DOCUMENT SECTION
==========
Thyone
- Discovery images of Thyone by the Canada-France-Hawaii Telescope in December 2001

Discovery
- Discovered by: Scott S. Sheppard et al.
- Discovery site: Mauna Kea Obs.
- Discovery date: 11 December 2001

Designations
- Designation: Jupiter XXIX
- Pronunciation: /θaɪˈoʊniː/
- Named after: Θυώνη Thyōnē
- Alternative names: S/2001 J 2
- Adjectives: Thyonean /ˌθaɪəˈniːən/

Orbital characteristics
- Observation arc: 24 years 2025-12-21 (last obs)
- Semi-major axis: 20940000 km
- Eccentricity: 0.229
- Orbital period (sidereal): −603.58 days
- Mean anomaly: 26.6°
- Inclination: 148.5°
- Longitude of ascending node: 243.0°
- Argument of perihelion: 89.1°
- Satellite of: Jupiter
- Group: Ananke group

Physical characteristics
- Mean diameter: 4 km
- Spectral type: B–V = 0.71 ± 0.06, V–R = 0.45 ± 0.04
- Apparent magnitude: 22.3
- Absolute magnitude (H): 15.78 (53 obs)

= Thyone (moon) =

Moon of Jupiter

Thyone /θaɪˈoʊniː/, also known as Jupiter XXIX, is a retrograde irregular satellite of Jupiter. It was discovered by a team of astronomers from the University of Hawaiʻi led by Scott S. Sheppard in 2001, and given the temporary designation S/2001 J 2.
==========
DATA SECTION
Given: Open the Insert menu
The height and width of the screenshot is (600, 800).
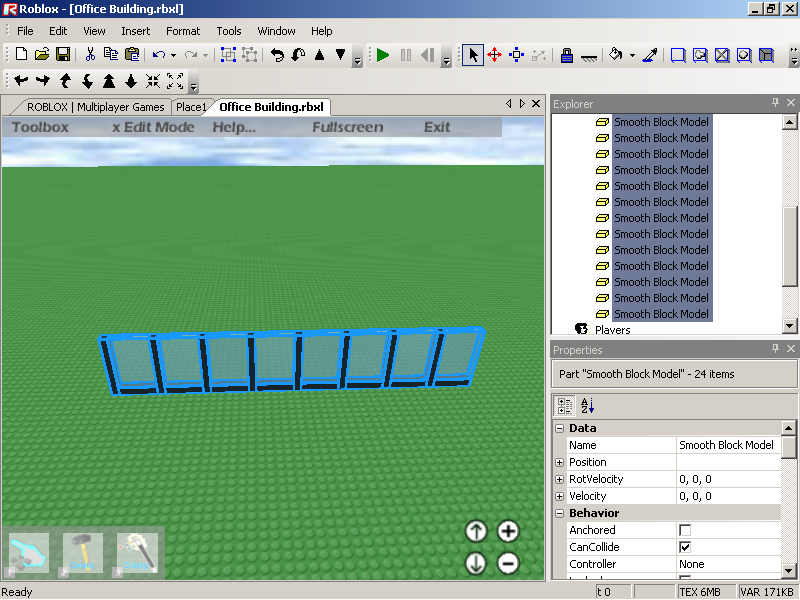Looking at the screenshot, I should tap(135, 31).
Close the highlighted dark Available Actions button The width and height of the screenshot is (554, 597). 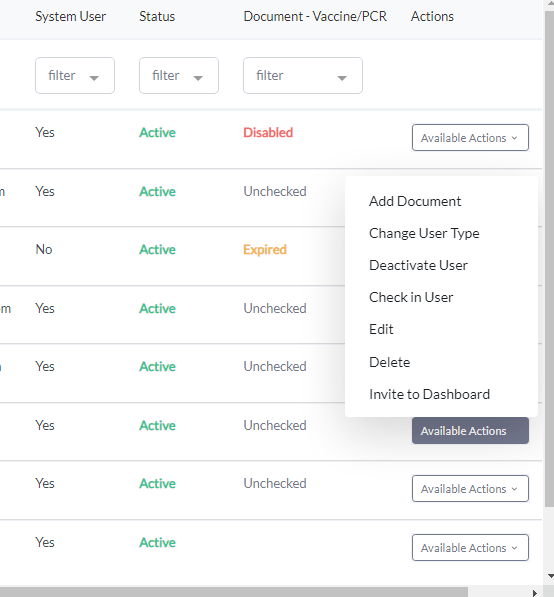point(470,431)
==========
WORK TO DO
a) Reproduce, without alteration, the stretch of the Thyone article from "Designations" through "2025-12-21 (last obs)".
b) According to the Thyone article, to which group of Jupiter's satellites does Thyone belong?
c) Resume the Thyone article, about the moon of Jupiter, picking up after its final sentence.

ANSWERS BY TASK
a)
Designations
- Designation: Jupiter XXIX
- Pronunciation: /θaɪˈoʊniː/
- Named after: Θυώνη Thyōnē
- Alternative names: S/2001 J 2
- Adjectives: Thyonean /ˌθaɪəˈniːən/

Orbital characteristics
- Observation arc: 24 years 2025-12-21 (last obs)

b) The Ananke group.

c)
Thyone is about 4 kilometres in diameter, and orbits Jupiter at an average distance of 21,605,000 kilometres in 603.58 days, at an inclination of 147.28° to the ecliptic (146.93° to Jupiter's equator) with an eccentricity of 0.2526. Its average orbital speed is 2.43 km/s.

It was named in August 2003 after Thyone, better known as Semele, mother of Dionysus in Greek mythology.

Thyone belongs to the Ananke group, retrograde irregular moons which orbit Jupiter between 19.3 and 22.7 million kilometres, at inclinations of roughly 150°.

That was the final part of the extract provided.